What keeps you grounded? 

My family, friends, therapist, agent, and managers.

Everyone is pretty real, especially my sisters. They bring back reality. None of this is real. Honestly, I don’t take it that seriously. I work hard because I want to do well and I respect this profession, but it’s not that deep.

Photo: Austin Hargrave

Joie de vivre, Kelvin Harrison Jr. style, in Los Angeles.

Speaking of working hard, you portray a young B. B. King in Baz Luhrmann’s Elvis biopic out in June. What did playing King teach you about the blues?

To keep it simple. A few notes go a long way if you do it with intention. That’s B. B. to me. He’ll play the same five notes, but you feel every note.

 

Now you’re preparing to star as one of the most influential artists of all time, Jean-Michel Basquiat. What drew you to the role? 

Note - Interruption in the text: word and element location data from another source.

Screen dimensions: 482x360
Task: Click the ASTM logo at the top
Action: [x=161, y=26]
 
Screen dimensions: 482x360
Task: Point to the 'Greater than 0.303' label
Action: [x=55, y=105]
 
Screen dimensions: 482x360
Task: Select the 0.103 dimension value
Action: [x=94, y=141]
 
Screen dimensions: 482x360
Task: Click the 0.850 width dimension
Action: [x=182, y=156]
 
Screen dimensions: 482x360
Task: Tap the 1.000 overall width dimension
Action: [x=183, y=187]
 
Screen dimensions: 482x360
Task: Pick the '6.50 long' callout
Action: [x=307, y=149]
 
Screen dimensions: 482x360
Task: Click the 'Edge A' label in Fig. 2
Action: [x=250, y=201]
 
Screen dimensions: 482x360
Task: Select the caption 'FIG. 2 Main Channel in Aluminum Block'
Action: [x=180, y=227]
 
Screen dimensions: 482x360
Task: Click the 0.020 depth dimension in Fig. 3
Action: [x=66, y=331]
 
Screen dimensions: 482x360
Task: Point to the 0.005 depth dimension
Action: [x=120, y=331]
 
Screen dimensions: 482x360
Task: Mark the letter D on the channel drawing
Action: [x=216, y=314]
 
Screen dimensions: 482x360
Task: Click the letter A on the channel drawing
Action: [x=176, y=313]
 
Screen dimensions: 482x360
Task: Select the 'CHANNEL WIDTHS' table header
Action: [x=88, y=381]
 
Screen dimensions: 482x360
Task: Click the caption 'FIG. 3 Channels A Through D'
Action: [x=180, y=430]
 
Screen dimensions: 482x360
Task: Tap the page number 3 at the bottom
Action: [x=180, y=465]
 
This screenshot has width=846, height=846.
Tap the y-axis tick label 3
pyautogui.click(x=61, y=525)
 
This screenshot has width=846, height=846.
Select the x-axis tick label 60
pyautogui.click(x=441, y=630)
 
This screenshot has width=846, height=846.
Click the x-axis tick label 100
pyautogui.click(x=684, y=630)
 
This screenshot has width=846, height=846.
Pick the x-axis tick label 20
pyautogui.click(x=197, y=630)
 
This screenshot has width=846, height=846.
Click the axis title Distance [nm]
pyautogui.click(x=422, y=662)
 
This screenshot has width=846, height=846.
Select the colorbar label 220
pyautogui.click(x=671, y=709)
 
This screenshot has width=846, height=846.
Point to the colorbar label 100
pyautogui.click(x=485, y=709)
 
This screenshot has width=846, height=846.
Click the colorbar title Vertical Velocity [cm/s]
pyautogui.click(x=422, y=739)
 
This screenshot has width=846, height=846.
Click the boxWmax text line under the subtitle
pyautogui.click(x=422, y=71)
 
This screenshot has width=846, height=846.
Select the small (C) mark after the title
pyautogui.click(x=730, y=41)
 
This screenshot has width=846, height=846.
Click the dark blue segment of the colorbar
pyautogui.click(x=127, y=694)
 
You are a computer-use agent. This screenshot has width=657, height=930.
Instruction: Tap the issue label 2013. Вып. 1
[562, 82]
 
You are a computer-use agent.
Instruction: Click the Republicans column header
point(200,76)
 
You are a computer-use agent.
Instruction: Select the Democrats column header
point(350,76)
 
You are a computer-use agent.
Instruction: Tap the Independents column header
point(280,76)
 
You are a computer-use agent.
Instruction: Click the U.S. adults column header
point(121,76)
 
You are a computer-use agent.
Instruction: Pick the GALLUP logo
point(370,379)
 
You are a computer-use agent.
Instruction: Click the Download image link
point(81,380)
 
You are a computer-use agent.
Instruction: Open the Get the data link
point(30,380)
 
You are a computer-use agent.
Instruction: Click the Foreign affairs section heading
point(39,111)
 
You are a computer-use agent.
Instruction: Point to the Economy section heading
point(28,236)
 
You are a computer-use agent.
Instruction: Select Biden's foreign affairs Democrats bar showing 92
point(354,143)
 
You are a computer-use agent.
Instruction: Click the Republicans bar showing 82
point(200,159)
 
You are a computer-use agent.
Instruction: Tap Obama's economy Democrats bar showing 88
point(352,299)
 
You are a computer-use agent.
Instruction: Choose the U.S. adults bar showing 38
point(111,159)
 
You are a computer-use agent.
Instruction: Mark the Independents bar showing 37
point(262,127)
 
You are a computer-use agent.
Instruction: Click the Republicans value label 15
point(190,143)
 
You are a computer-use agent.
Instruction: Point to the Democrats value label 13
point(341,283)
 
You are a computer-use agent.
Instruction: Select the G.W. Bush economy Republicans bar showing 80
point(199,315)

When I finished Elvis, my Luce director [Julius Onah], who is directing the Basquiat film, asked me if I wanted to play Jean-Michel. I’ve been reading books, watching every interview, and watching every documentary. It’s fascinating because I think things come to you at the time they’re supposed to. I can mark my growth as a person and as an artist through my roles.

It’s a very Jean-Michel thing, to figure out: How do I work the system and maximize my opportunity as a person of color, as an artist, in this space if people are allowing me to be here, while also not taking it too seriously? The man is wearing Armani suits with paint on them, has cash jumping out of his pockets, and is throwing it all over the place and renting limousines. He loves irony. It’s a joke, but he wanted to be famous. What is fame and why do you want it? It’s a system, and you can get caught up in it if you’re not aware of it.

 

Do you have a dream role? 

I feel like I’ve been doing it. I get to play real people and icons. I’m playing Scar [in the upcoming prequel to The Lion King]; I love that movie. I get to play interesting Black people thriving in spaces I didn’t think they could be in, and learn to understand why they moved the way they moved. I think acting chose me, and I feel like the roles find me as well. Things will come to me when I’m ready.